01 DE DEZEMBRO DE 2018
J.J. CAMARGO
DOS NOSSOS LIMITES
A percepção de que se morre aprendendo tem seu lado bom, que nos empurra em direção ao novo, e este é um dos poucos estímulos que resistem à velhice: nunca sabermos tudo. E tem seu lado ruim, que é conviver diariamente com a nossa inevitável propensão ao erro, que, além de massacrante, consegue ser cruel, como quando percebemos que estamos repetindo erros antigos.
Em se tratando de ciências biológicas, ainda há uma imensidão de variáveis, muitas aleatórias e imprevisíveis, todas elas aparentemente concebidas para alimentar uma virtude: a humildade. Quem erra, como todos os normais, mas ainda assim conserva intacta a soberba, tem um problema sério, de difícil classificação, que presume-se, transita entre o narcisismo exacerbado e a idiotia exuberante.
Quando era jovem, percebi que as doenças se repetiam, mas que seus donos eram de uma variedade imensa. Ainda assim, alimentei a ilusão de que era possível me tornar um conhecedor de gente, se prestasse atenção nas pessoas. Adiante, percebi que não seria o suficiente, apesar de nunca ter desistido de tentar. Mas duas grandes lições estavam à minha espera:
u É possível alguém normal desistir da vida. Nada mina mais completamente a vontade de viver do que a percepção de que, independentemente de quem tenha sido a culpa, ele nunca teve, ou teve e perdeu, a reciprocidade de afeto. A vontade de seguir lutando pela vida até o limite é uma exclusividade dos que gostam de afofar porque têm alguém que lhes afofem.
Minha experiência inicial com candidatos ao transplante de pulmão, uns sofredores crônicos que eu imaginava que aceitariam qualquer desafio para voltar a respirar, várias vezes bateu de frente com uns tipos amargurados, para os quais o roteiro de sacrifícios não se justificava. Mais do que se isso, opunha-se a um sentimento que lhes tomara o espírito nos últimos tempos: estavam a caminho de se livrar, por uma causa natural, de uma vida miserável da qual eles tiveram desejo, mas não coragem, de fugir pelo suicídio. E então quase festejavam a proximidade do alívio sem culpados.

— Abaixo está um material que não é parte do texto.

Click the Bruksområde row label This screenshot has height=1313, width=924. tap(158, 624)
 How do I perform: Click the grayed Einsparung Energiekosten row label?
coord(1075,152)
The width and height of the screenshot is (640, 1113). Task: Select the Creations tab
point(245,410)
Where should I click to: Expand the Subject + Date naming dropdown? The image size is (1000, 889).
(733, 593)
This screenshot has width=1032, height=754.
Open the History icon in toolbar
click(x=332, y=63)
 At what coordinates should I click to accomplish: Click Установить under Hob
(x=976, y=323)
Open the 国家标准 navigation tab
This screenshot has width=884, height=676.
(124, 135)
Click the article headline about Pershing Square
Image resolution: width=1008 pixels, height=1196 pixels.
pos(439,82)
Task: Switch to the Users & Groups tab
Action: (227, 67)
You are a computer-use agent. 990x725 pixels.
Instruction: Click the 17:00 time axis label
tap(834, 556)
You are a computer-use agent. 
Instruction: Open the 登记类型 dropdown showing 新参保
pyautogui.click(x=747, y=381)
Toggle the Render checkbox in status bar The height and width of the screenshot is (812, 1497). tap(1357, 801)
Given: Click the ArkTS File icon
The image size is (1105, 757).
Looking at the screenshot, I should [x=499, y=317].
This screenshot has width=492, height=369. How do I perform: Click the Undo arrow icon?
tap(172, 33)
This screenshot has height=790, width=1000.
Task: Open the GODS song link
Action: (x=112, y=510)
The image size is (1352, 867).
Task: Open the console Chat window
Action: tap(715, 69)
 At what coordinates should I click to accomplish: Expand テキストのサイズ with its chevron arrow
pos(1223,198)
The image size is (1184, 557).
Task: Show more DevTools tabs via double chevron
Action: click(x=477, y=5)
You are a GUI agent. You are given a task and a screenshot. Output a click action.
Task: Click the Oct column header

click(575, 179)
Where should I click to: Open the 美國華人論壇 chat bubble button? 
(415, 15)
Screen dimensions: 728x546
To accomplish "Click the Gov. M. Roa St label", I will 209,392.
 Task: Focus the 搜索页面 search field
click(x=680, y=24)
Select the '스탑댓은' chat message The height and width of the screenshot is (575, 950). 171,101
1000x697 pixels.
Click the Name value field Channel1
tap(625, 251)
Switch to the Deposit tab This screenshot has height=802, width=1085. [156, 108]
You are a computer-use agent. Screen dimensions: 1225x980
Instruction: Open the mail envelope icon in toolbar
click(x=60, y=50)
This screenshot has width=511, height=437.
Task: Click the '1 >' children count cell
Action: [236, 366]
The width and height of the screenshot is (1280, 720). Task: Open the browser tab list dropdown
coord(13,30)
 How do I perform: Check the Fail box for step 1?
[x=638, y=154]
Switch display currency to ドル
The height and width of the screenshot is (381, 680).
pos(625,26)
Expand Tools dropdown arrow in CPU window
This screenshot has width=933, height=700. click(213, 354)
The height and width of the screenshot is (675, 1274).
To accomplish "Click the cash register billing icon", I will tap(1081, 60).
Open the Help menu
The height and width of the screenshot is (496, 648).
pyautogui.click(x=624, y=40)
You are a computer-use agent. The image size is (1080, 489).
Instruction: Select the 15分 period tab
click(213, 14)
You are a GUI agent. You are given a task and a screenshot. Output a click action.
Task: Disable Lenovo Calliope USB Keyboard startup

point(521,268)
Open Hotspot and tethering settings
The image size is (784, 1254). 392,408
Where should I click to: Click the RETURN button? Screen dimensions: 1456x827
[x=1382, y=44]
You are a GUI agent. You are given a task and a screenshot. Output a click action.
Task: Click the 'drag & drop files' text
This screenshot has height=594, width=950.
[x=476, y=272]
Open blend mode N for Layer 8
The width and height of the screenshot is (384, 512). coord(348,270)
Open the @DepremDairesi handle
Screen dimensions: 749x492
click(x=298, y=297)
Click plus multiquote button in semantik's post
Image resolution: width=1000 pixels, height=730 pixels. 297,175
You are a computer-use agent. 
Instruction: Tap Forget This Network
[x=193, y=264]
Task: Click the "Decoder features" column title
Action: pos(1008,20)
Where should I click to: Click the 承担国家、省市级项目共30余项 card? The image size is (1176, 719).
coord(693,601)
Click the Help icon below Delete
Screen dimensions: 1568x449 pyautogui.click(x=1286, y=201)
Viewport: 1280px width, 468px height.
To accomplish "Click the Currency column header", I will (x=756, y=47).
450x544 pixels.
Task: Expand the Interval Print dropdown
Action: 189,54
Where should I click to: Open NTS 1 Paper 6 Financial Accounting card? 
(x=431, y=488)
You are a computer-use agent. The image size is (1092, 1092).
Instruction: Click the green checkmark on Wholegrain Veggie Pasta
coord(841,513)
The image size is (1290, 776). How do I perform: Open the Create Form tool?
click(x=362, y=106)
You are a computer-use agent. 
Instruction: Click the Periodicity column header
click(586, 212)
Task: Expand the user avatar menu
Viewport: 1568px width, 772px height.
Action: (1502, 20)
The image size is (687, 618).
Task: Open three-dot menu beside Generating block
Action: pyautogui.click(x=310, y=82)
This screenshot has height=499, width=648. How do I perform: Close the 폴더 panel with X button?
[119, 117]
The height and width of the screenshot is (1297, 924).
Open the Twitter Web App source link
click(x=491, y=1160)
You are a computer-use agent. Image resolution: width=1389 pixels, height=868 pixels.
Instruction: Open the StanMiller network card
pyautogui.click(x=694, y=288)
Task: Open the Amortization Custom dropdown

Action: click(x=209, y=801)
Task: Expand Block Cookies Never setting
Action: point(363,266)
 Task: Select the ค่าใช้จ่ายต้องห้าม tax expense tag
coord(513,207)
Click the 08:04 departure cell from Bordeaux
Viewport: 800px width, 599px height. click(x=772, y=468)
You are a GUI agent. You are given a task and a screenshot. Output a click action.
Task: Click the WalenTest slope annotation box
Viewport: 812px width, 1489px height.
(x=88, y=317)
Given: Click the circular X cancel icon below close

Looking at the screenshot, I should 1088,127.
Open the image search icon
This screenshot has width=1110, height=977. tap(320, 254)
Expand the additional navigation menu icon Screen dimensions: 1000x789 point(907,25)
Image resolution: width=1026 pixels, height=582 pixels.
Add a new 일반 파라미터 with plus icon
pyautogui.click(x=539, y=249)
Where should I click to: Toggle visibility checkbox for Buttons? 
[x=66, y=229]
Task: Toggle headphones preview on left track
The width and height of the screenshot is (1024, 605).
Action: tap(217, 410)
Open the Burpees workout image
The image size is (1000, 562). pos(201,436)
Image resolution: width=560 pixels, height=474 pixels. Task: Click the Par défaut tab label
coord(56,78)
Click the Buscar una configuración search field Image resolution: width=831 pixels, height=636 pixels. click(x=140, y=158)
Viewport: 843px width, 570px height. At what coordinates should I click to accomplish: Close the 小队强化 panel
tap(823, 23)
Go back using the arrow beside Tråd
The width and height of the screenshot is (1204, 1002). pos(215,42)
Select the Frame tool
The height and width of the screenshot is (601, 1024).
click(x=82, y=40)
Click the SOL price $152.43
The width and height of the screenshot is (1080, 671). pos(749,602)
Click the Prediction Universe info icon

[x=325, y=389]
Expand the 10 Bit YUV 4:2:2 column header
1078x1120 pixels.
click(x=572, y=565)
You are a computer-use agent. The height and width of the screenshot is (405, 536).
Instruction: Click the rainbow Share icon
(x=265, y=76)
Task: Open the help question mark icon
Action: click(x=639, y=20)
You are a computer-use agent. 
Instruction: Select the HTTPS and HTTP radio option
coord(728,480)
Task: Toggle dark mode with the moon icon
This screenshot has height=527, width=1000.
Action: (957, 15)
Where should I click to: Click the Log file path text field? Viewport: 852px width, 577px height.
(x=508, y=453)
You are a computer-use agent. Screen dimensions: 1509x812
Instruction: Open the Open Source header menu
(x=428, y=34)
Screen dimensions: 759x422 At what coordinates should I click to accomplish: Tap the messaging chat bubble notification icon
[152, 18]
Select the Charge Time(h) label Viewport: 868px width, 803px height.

u Desejar a morte de um ser amado pode ser um gesto de compaixão. Todos nós consideramos razoável o sofrimento que tenha outro objetivo que não seja morrer. Seu Antonio era um português de olhos azuis, mansos e tristes. Com os pulmões destruídos por enfisema, tinha aquela fragilidade que anuncia um cadáver adiado. Qualquer mudança de temperatura, e lá vinha a dona Josita empurrando o carrinho do oxigênio que seu Antonio usava 24 horas por dia. Quando pensávamos que aquela seria a última internação, ele ressuscitava e, depois de uns dias, recebia alta hospitalar. A falta de entusiasmo da esposa arrumando a maleta foi o meu primeiro desconforto. Dias depois, estava de volta o Antonio, sua respiração estertorosa e uma expressão de sofrimento tão grande, que era difícil ficar por perto, por quanto o convívio significava um insuportável exercício de impotência médica. Naquele dia, na readmissão, a Josita me abraçou e disse: "Como ele está mal, não é, doutor? Acho que, desta vez, ele não escapa!".
Lembro da náusea que senti. Tinha aprendido a gostar muito do Antonio e fiquei chocado que justo sua mulher estivesse lhe desejando a morte. Meses depois, encontrei o filho único do casal, que me contou: "Minha mãe adorava meu pai, que tinha sido o seu primeiro namorado. E sofria tanto com a doença dele que, no inverno passado, ela me confessou que, durante as crises de falta de ar, pedia a Deus que o levasse, porque, sendo um homem tão bom, não merecia sofrer para morrer. Com a morte dele, ela ficou completamente perdida. No mês passado, ela morreu, sem doença que se soubesse. Acho que de tristeza!".